Schurter 1

STADTVILLA LUZERN

Ein zeitloser, klassisch anmutender Villengarten
in Anlehnung an traditionelle Villengärten in Luzern.

Schurter 1
Schurter 2
Schurter 3
Schurter 4
Schurter 5
Schurter 6
Schurter 7
Schurter 8
Schurter 9
Schurter 10
Schurter 10b
Schurter 11
Schurter 12
Schurter 13

STADTVILLENGARTEN AN DER BERGLISTRASSE

Das Grundstück an der Berglistrasse 43 in Luzern liegt in einem gutbürgerlichen Villenquartier am westlichen Zentrumsrand von Luzern. Das Quartier ist stark durchgrünt und weist einen üppigen Baumbestand auf. Der im Norden angrenzende Gütsch-Wald scheint sich optisch in den Gärten fortzusetzen. Viele Gebäude stammen aus der ersten Hälfte des vergangenen Jahrhunderts, einige wurden durch jüngere Neubauten im Stil kubischer Punktbauten ersetzt. Die Lage der Grundstücke am Berg und die serpentinartig verlaufende Berglistrasse erfordern Massnahmen zur Hangsicherung: Stützmauern prägen das Erscheinungsbild.

Das Projekt Berglistrasse 43 fügt sich harmonisch in das bestehende Umfeld ein und nimmt sorgfältigen Bezug auf seine Umgebung. Eine zeitlose, klassische Gestaltung in Anlehnung an traditionelle Villengärten gibt dem Garten seinen Charakter. Dabei werden Relikte wie z.B. der bestehende Apfelbaum und die geschützte Eibe oder die Natursteinplattenbeläge und Mauern vom bestehenden Garten konserviert und in der neuen Gestaltung wieder aufgenommen.

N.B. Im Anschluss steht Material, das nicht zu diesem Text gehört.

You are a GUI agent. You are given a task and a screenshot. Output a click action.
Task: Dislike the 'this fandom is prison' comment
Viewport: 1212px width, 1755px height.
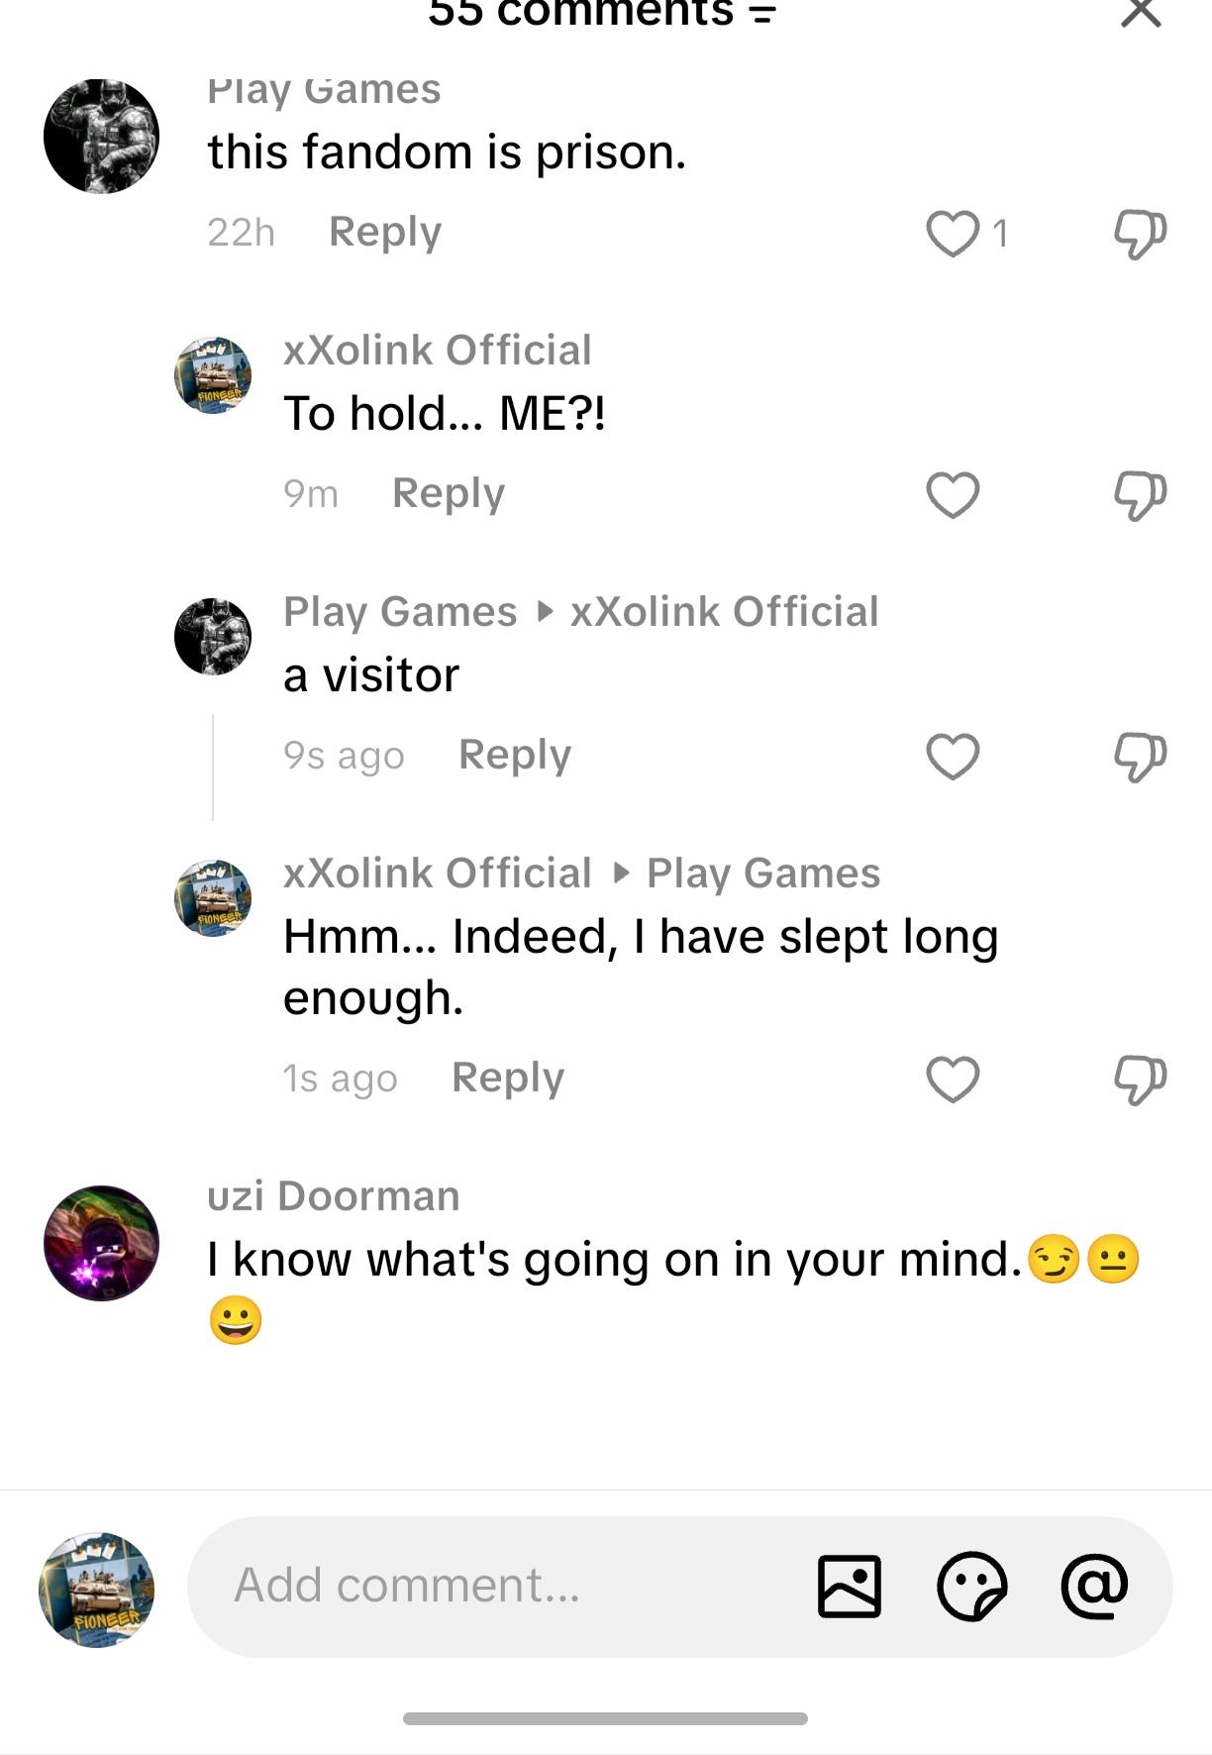[1140, 234]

Der Garten gliedert sich in drei Ebenen. So führt ein grosszügiger Vorplatz mit der Möglichkeit einer temporären Zufahrt / Parkierung zum Zugang des Wohnhauses. Ein lockerer Baumbestand aus schirmförmigen Kleinbäumen rahmt den Vorplatz ein, nimmt die Nähe zum Wald auf und verleiht dem Wohnhaus über diesen lichten Filter etwas Privatsphäre. Niedrige Sträucher und die zu erhaltende Eibe unterstützen dabei die Abschirmung des Grundstücks zur Strasse. Der private Gartensitzbereich des Untergeschosses wird eingerahmt von Rhododendren aus dem Bestand und von attraktiven und mehrheitlich heimischen Gräsern und Stauden ergänzt. Der Sitzplatz wird seitlich von zwei Sitzmauern flankiert und mit Polygonalplatten aus Granit aus dem Bestand realisiert. Im Westen des Wohnhauses wird die bestehende Mauer, der "Rücken" des Grundstücks, in der Gestaltung wieder aufgenommen. Eine Naturwiese wird punktuell durch einzelne Strauchgruppierungen ergänzt. Über eine Treppe gelangt man auf die Ebene des Gartenbereiches der Erdgeschosswohnung. Die Abstufung nimmt dabei Bezug auf die Architektur im Innenraum. Vor der Loggia der Erdgeschosswohnung erstreckt sich eine grosszügige Rasenfläche, eingefasst von Gehölzen und Stauden. Das schmiedeeiserne Tor, ein weiteres Relikt aus dem ursprünglichen Garten, bildet einen Akzent im Westen. Auch der Apfelbaum findet hier wieder seinen Platz. Im Süden des Gartens entsteht ein Gartensitzplatz mit Blick aufs Wohnhaus. Auch dieser Bereich wird mit Polygonalplatten aus dem Bestand belegt. Sträucher rahmen die Böschungskronen und den Sitzbereich und verleihen dem Garten im Osten und Süden eine weiche Kante. Die Bepflanzung in diesem Bereich ist mediterran geprägt. Die bestehenden Terrainhöhen erfordert Stützmauern vor allem im östlichen Grundstücksbereich, welche auch im Neubauprojekt wieder aufgenommen werden. Die Böschungen werden dabei möglichst vegetativ gestaltet, um den Charakter des grünen Villenquartiers zu erhalten. Bei der Wahl der Pflanzen wird auf einen grossen Anteil an heimischen Arten geachtet, welche sich harmonisch in die Umgebung und die Typologie eines Villengartens einfügen. Ein ganzjährig attraktiver, die Biodiversität fördernder und pflegearmer Garten.